Rabu, 31 Oktober 2012

Apa itu Reformasi Birokrasi ?



A.              Pendahuluan

Saat ini pemerintah sedang genjar-genjarnya melaksanakan agenda reformasi birokrasi, namun karena kurangnya pemahaman, atau masih kurangnya sosialisasi, dan terbatasnya akses informasi “yang benar” akan reformasi birokrasi sering menyebabkan  terjadi bias pemahaman akan pengertian reformasi birokrasi itu sendiri. Hal ini dapat disebabkan karena beragamnya latar belakang ilmu pengetahuan para aparatur pemerintah yang menyebabkan adanya perbedaan pemahaman akan defenisi reformasi birokrasi itu sendiri. Ironisnya karena ketidakmengertian  itu,  kadang  menyebabkan para aparatur berjalan justru  menjauhi nilai-nilai reformasi birokrasi bukannya mendekatinya yang akhirnya merugikan banyak pihak diatas landasan reformasi birokrasi. Lalu apa sebenarnya defenisi reformasi birokrasi itu?

B.              Pembahasan

Reformasi birokrasi pada hakikatnya merupakan upaya untuk melakukan pembaharuan dan perubahan mendasar terhadap sistem penyelenggaraan pemerintahan terutama menyangkut aspek-aspek kelembagaan (organisasi), ketatalaksanaan (business prosess) dan sumber daya manusia aparatur”
Sangat menarik membicarakan tentang birokrasi, karena dalam realita kehidupan birokrasi terkesan negatif dan menyulitkan dalam melayani masyarakat, padahal para pegawai birokrasi itu dibayar dari duit masyarakat. Dan terkadang wewenang yang diberikan kepada pegawai dari birokrasi disalahgunakan. Oleh karena itu sangat diperlukan adanya reformasi birokrasi.
Reformasi adalah mengubah atau membuat sesuatu menjadi lebih baik daripada yang sudah ada. Reformasi ini diarahkan pada perubahan masyarakat yang termasuk didalamnya masyarakat birokrasi, dalam pengertian perubahan ke arah kemajuan. Dalam pengertian ini perubahan masyarakat diarahkan pada development (Susanto, 180). Karl Mannheim sebagaimana disitir oleh Susanto menjelaskan bahwa perubahan masyarakat adalah berkaitan dengan norma-normanya. Development adalah perkembangan yang tertuju pada kemajuan keadaan dan hidup anggota masyarakat, dimana kemajuan kehidupan ini akhirnya juga dinikmati oleh masyarakat.

**SOAL LATIHAN:**
(A) Sebutkan semua aspek sistem penyelenggaraan pemerintahan yang menjadi sasaran utama reformasi birokrasi menurut halaman.
(B) Tentukan apakah tiap pernyataan berikut sesuai dengan halaman, lalu kutip kata-kata halaman yang menjadi penentunya.
(i) Pegawai birokrasi dibayar dari uang masyarakat.
(ii) Karl Mannheim menyatakan bahwa perubahan masyarakat berkaitan dengan teknologi.
(iii) Para aparatur pemerintah memiliki latar belakang ilmu pengetahuan yang sama.
(C) Sambung tulisan halaman tentang reformasi birokrasi mulai setelah kalimat terakhirnya.
Data ini tidak berhubungan dengan halaman di atas.

**BARIS DATA:**

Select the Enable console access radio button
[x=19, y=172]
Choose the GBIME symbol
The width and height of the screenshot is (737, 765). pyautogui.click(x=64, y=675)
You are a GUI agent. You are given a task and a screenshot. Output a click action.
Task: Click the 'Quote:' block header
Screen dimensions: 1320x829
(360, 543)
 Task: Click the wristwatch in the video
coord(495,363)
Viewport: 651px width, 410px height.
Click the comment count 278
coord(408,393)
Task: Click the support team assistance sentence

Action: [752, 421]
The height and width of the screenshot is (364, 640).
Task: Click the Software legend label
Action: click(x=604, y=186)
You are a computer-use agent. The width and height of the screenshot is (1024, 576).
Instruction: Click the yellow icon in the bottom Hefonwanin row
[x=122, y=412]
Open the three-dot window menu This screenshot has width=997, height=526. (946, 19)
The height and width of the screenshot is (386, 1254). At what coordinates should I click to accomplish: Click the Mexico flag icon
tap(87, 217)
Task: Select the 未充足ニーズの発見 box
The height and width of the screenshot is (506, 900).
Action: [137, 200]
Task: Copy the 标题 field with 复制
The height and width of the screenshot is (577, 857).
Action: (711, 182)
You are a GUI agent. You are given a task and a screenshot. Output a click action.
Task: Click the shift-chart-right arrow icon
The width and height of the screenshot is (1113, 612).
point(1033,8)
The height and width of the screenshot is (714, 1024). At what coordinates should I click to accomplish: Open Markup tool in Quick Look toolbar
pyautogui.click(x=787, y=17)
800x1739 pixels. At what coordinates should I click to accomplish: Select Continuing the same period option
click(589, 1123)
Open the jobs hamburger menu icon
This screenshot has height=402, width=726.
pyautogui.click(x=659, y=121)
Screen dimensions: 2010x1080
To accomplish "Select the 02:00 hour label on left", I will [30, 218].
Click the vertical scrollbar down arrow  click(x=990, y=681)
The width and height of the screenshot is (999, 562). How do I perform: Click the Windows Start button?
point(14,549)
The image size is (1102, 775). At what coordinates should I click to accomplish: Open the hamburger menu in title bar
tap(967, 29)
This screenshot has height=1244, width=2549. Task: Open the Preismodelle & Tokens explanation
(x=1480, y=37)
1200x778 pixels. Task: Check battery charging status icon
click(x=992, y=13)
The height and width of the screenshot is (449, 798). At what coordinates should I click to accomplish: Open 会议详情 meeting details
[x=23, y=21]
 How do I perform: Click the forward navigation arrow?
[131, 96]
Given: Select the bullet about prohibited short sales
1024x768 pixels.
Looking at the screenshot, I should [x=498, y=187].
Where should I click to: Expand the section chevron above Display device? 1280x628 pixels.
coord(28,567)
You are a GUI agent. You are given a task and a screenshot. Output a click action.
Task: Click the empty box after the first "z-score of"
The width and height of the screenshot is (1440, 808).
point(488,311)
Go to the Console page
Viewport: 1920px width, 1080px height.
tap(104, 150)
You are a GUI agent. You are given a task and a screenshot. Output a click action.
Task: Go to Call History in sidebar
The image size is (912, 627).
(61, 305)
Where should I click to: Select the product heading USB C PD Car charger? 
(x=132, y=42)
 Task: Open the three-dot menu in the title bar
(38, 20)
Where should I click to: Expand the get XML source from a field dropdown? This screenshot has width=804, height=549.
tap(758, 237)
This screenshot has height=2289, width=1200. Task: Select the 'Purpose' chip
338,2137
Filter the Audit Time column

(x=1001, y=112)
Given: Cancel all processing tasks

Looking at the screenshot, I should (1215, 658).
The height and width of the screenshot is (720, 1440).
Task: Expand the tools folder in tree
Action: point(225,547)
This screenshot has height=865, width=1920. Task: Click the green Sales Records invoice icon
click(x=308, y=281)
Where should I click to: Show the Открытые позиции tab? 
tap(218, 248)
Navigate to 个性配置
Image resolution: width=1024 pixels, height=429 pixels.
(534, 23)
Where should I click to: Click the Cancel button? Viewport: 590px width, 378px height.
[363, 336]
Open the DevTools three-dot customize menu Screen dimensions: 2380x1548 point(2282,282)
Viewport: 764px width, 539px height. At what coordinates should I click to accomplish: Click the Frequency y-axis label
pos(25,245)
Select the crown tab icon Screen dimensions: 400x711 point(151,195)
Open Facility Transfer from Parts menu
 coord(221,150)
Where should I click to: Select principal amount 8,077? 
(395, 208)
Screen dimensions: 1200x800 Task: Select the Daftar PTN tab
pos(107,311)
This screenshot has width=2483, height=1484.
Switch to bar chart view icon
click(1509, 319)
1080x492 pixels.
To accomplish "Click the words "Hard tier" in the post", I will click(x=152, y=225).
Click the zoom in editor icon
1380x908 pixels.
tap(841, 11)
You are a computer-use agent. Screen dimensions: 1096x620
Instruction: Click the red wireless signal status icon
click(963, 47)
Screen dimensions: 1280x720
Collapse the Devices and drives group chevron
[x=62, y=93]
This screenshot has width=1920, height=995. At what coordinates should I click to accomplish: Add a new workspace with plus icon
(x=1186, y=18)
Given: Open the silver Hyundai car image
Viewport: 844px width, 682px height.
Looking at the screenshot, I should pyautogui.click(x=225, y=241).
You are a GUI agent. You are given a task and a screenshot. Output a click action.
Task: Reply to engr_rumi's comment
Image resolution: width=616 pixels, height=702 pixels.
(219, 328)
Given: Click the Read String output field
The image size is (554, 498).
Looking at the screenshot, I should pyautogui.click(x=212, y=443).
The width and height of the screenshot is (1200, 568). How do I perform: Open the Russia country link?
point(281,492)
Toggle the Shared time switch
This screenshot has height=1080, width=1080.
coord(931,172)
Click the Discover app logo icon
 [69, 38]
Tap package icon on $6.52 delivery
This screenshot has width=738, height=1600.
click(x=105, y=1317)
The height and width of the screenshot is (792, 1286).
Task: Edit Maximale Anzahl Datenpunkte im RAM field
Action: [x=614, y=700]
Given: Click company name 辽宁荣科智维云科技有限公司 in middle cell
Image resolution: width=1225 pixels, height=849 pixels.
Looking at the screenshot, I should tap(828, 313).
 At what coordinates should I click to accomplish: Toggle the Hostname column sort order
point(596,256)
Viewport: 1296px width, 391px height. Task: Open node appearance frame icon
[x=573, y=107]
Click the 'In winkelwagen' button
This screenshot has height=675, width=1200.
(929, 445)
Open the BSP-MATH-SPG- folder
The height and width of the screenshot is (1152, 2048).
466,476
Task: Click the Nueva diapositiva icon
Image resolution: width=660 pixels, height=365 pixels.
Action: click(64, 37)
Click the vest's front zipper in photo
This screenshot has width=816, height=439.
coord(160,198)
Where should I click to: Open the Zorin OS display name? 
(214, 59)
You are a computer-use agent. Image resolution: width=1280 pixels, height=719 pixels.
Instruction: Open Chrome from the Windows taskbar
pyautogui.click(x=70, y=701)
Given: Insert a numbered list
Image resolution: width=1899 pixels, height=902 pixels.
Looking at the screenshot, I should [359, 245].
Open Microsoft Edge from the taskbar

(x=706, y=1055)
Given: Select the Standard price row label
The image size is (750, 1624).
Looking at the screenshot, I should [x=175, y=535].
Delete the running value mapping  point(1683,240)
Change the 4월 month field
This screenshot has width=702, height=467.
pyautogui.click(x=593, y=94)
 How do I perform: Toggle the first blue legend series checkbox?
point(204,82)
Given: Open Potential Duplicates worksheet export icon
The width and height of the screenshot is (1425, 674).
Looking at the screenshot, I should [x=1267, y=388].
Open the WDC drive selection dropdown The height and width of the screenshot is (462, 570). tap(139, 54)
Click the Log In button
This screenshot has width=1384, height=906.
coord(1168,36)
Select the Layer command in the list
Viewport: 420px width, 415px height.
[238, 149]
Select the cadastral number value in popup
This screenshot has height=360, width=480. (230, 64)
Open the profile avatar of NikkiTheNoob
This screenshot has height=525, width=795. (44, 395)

**JAWABAN TERTULIS:**
(A)
1. Kelembagaan (organisasi)
2. Ketatalaksanaan (business prosess)
3. Sumber daya manusia aparatur

(B)
(i) Ya: "padahal para pegawai birokrasi itu dibayar dari duit masyarakat"
(ii) Tidak: "perubahan masyarakat adalah berkaitan dengan norma-normanya"
(iii) Tidak: "beragamnya latar belakang ilmu pengetahuan para aparatur pemerintah"

(C)
Dengan demikian maka perubahan masyarakat dijadikan sebagai peningkatan martabat manusia, sehingga hakekatnya perubahan masyarakat berkait erat dengan kemajuan masyarakat. Dilihat dari aspek perkembangan masyarakat tersebut maka terjadilah keseimbangan antara tuntutan ekonomi, politik, sosial dan hukum, keseimbangan antara hak dan kewajiban, serta konsensus antara prinsip-prinsip dalam masyarakat (Susanto: 185-186).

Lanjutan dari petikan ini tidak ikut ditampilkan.